ACTION ITEM:
When you answer, copy every line of the listing below exactly.

RECORD EXCERPTS:

○ ○ ○ ○ ○

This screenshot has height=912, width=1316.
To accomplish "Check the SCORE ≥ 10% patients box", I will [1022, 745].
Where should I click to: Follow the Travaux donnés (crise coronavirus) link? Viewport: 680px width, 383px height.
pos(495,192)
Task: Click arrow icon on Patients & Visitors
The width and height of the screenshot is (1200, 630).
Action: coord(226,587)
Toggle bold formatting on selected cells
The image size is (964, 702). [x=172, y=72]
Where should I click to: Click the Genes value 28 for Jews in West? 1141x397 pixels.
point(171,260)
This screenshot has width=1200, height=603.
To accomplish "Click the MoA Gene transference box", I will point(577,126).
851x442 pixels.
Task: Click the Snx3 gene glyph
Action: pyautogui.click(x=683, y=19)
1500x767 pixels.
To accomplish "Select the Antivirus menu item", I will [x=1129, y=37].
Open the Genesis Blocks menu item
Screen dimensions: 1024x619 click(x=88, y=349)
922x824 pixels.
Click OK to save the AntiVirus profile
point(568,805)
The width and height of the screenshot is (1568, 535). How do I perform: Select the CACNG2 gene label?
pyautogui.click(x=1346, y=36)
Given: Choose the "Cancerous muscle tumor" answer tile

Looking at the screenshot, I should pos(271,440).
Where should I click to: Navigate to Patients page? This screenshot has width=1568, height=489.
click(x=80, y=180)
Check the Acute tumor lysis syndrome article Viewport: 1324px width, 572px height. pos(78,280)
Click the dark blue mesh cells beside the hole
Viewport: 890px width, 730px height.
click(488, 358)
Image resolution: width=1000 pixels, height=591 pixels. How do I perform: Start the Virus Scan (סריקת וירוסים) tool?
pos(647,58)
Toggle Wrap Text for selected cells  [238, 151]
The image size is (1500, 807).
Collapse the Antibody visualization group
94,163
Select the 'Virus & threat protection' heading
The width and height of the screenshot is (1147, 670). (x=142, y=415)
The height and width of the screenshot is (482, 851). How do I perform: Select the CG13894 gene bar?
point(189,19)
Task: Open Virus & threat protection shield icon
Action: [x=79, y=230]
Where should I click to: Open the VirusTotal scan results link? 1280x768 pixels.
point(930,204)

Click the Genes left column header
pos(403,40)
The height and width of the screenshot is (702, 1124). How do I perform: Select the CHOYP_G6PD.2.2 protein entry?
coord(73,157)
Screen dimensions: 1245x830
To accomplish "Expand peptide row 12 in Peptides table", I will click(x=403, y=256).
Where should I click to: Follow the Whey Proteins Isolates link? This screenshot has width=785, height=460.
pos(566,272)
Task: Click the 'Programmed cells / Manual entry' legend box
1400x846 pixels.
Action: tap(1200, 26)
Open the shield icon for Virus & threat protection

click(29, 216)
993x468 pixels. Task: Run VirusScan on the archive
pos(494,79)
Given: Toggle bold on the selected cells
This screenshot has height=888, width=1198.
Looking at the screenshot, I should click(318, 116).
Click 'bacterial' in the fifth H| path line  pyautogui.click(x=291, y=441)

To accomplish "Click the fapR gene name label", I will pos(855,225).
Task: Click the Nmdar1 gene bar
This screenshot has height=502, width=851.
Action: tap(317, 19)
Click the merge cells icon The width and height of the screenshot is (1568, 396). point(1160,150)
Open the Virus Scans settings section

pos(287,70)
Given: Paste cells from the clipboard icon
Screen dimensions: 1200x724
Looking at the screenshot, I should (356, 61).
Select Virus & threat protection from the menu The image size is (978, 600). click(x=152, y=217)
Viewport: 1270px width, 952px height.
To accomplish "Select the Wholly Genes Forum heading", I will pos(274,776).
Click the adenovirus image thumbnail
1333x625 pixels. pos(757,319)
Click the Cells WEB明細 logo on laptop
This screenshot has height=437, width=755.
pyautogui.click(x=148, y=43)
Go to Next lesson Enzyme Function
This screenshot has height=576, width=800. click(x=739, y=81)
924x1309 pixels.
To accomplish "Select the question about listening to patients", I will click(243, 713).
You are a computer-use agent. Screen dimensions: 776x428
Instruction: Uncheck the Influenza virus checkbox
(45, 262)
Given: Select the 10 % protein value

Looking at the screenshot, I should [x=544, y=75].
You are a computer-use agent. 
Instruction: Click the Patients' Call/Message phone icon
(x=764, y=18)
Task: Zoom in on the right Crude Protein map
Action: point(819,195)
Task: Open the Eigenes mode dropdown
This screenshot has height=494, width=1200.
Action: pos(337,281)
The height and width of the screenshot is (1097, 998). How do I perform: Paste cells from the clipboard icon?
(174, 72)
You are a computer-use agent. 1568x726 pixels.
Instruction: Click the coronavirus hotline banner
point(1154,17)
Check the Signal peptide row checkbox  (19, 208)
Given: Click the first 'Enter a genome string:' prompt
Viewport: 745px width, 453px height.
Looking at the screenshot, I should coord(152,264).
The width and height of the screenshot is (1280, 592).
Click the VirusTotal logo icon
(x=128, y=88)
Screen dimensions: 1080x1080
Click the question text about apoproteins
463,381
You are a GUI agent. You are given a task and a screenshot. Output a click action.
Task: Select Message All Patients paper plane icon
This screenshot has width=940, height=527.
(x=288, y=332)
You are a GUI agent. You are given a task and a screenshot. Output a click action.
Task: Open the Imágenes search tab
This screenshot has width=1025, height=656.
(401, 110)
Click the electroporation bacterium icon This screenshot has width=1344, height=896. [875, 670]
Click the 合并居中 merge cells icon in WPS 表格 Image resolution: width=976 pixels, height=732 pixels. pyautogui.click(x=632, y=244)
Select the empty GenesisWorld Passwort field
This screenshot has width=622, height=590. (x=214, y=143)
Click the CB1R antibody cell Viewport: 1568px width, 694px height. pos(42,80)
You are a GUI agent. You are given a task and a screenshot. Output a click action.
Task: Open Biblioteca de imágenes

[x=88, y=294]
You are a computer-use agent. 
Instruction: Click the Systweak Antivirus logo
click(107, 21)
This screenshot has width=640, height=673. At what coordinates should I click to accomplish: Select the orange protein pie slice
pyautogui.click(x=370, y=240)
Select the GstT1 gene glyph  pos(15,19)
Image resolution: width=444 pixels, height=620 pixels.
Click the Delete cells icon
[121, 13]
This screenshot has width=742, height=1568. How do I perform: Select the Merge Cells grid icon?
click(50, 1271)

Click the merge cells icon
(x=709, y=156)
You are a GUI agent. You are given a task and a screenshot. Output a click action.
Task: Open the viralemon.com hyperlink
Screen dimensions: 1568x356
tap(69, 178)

○ ○ ○ ○ ○

TASK SOLUTION:
This screenshot has height=912, width=1316.
To accomplish "Check the SCORE ≥ 10% patients box", I will [1022, 745].
Where should I click to: Follow the Travaux donnés (crise coronavirus) link? Viewport: 680px width, 383px height.
pos(495,192)
Task: Click arrow icon on Patients & Visitors
The width and height of the screenshot is (1200, 630).
Action: coord(226,587)
Toggle bold formatting on selected cells
The image size is (964, 702). [x=172, y=72]
Where should I click to: Click the Genes value 28 for Jews in West? 1141x397 pixels.
point(171,260)
This screenshot has width=1200, height=603.
To accomplish "Click the MoA Gene transference box", I will point(577,126).
851x442 pixels.
Task: Click the Snx3 gene glyph
Action: pyautogui.click(x=683, y=19)
1500x767 pixels.
To accomplish "Select the Antivirus menu item", I will [x=1129, y=37].
Open the Genesis Blocks menu item
Screen dimensions: 1024x619 click(x=88, y=349)
922x824 pixels.
Click OK to save the AntiVirus profile
point(568,805)
The width and height of the screenshot is (1568, 535). How do I perform: Select the CACNG2 gene label?
pyautogui.click(x=1346, y=36)
Given: Choose the "Cancerous muscle tumor" answer tile

Looking at the screenshot, I should pos(271,440).
Where should I click to: Navigate to Patients page? This screenshot has width=1568, height=489.
click(x=80, y=180)
Check the Acute tumor lysis syndrome article Viewport: 1324px width, 572px height. pos(78,280)
Click the dark blue mesh cells beside the hole
Viewport: 890px width, 730px height.
click(488, 358)
Image resolution: width=1000 pixels, height=591 pixels. How do I perform: Start the Virus Scan (סריקת וירוסים) tool?
pos(647,58)
Toggle Wrap Text for selected cells  [238, 151]
The image size is (1500, 807).
Collapse the Antibody visualization group
94,163
Select the 'Virus & threat protection' heading
The width and height of the screenshot is (1147, 670). (x=142, y=415)
The height and width of the screenshot is (482, 851). How do I perform: Select the CG13894 gene bar?
point(189,19)
Task: Open Virus & threat protection shield icon
Action: [x=79, y=230]
Where should I click to: Open the VirusTotal scan results link? 1280x768 pixels.
point(930,204)

Click the Genes left column header
pos(403,40)
The height and width of the screenshot is (702, 1124). How do I perform: Select the CHOYP_G6PD.2.2 protein entry?
coord(73,157)
Screen dimensions: 1245x830
To accomplish "Expand peptide row 12 in Peptides table", I will click(x=403, y=256).
Where should I click to: Follow the Whey Proteins Isolates link? This screenshot has width=785, height=460.
pos(566,272)
Task: Click the 'Programmed cells / Manual entry' legend box
1400x846 pixels.
Action: tap(1200, 26)
Open the shield icon for Virus & threat protection

click(29, 216)
993x468 pixels. Task: Run VirusScan on the archive
pos(494,79)
Given: Toggle bold on the selected cells
This screenshot has height=888, width=1198.
Looking at the screenshot, I should click(318, 116).
Click 'bacterial' in the fifth H| path line  pyautogui.click(x=291, y=441)

To accomplish "Click the fapR gene name label", I will pos(855,225).
Task: Click the Nmdar1 gene bar
This screenshot has height=502, width=851.
Action: tap(317, 19)
Click the merge cells icon The width and height of the screenshot is (1568, 396). point(1160,150)
Open the Virus Scans settings section

pos(287,70)
Given: Paste cells from the clipboard icon
Screen dimensions: 1200x724
Looking at the screenshot, I should (356, 61).
Select Virus & threat protection from the menu The image size is (978, 600). click(x=152, y=217)
Viewport: 1270px width, 952px height.
To accomplish "Select the Wholly Genes Forum heading", I will pos(274,776).
Click the adenovirus image thumbnail
1333x625 pixels. pos(757,319)
Click the Cells WEB明細 logo on laptop
This screenshot has height=437, width=755.
pyautogui.click(x=148, y=43)
Go to Next lesson Enzyme Function
This screenshot has height=576, width=800. click(x=739, y=81)
924x1309 pixels.
To accomplish "Select the question about listening to patients", I will click(243, 713).
You are a computer-use agent. Screen dimensions: 776x428
Instruction: Uncheck the Influenza virus checkbox
(45, 262)
Given: Select the 10 % protein value

Looking at the screenshot, I should [x=544, y=75].
You are a computer-use agent. 
Instruction: Click the Patients' Call/Message phone icon
(x=764, y=18)
Task: Zoom in on the right Crude Protein map
Action: point(819,195)
Task: Open the Eigenes mode dropdown
This screenshot has height=494, width=1200.
Action: pos(337,281)
The height and width of the screenshot is (1097, 998). How do I perform: Paste cells from the clipboard icon?
(174, 72)
You are a computer-use agent. 1568x726 pixels.
Instruction: Click the coronavirus hotline banner
point(1154,17)
Check the Signal peptide row checkbox  (19, 208)
Given: Click the first 'Enter a genome string:' prompt
Viewport: 745px width, 453px height.
Looking at the screenshot, I should coord(152,264).
The width and height of the screenshot is (1280, 592).
Click the VirusTotal logo icon
(x=128, y=88)
Screen dimensions: 1080x1080
Click the question text about apoproteins
463,381
You are a GUI agent. You are given a task and a screenshot. Output a click action.
Task: Select Message All Patients paper plane icon
This screenshot has width=940, height=527.
(x=288, y=332)
You are a GUI agent. You are given a task and a screenshot. Output a click action.
Task: Open the Imágenes search tab
This screenshot has width=1025, height=656.
(401, 110)
Click the electroporation bacterium icon This screenshot has width=1344, height=896. [875, 670]
Click the 合并居中 merge cells icon in WPS 表格 Image resolution: width=976 pixels, height=732 pixels. pyautogui.click(x=632, y=244)
Select the empty GenesisWorld Passwort field
This screenshot has width=622, height=590. (x=214, y=143)
Click the CB1R antibody cell Viewport: 1568px width, 694px height. pos(42,80)
You are a GUI agent. You are given a task and a screenshot. Output a click action.
Task: Open Biblioteca de imágenes

[x=88, y=294]
You are a computer-use agent. 
Instruction: Click the Systweak Antivirus logo
click(107, 21)
This screenshot has width=640, height=673. At what coordinates should I click to accomplish: Select the orange protein pie slice
pyautogui.click(x=370, y=240)
Select the GstT1 gene glyph  pos(15,19)
Image resolution: width=444 pixels, height=620 pixels.
Click the Delete cells icon
[121, 13]
This screenshot has width=742, height=1568. How do I perform: Select the Merge Cells grid icon?
click(50, 1271)

Click the merge cells icon
(x=709, y=156)
You are a GUI agent. You are given a task and a screenshot. Output a click action.
Task: Open the viralemon.com hyperlink
Screen dimensions: 1568x356
tap(69, 178)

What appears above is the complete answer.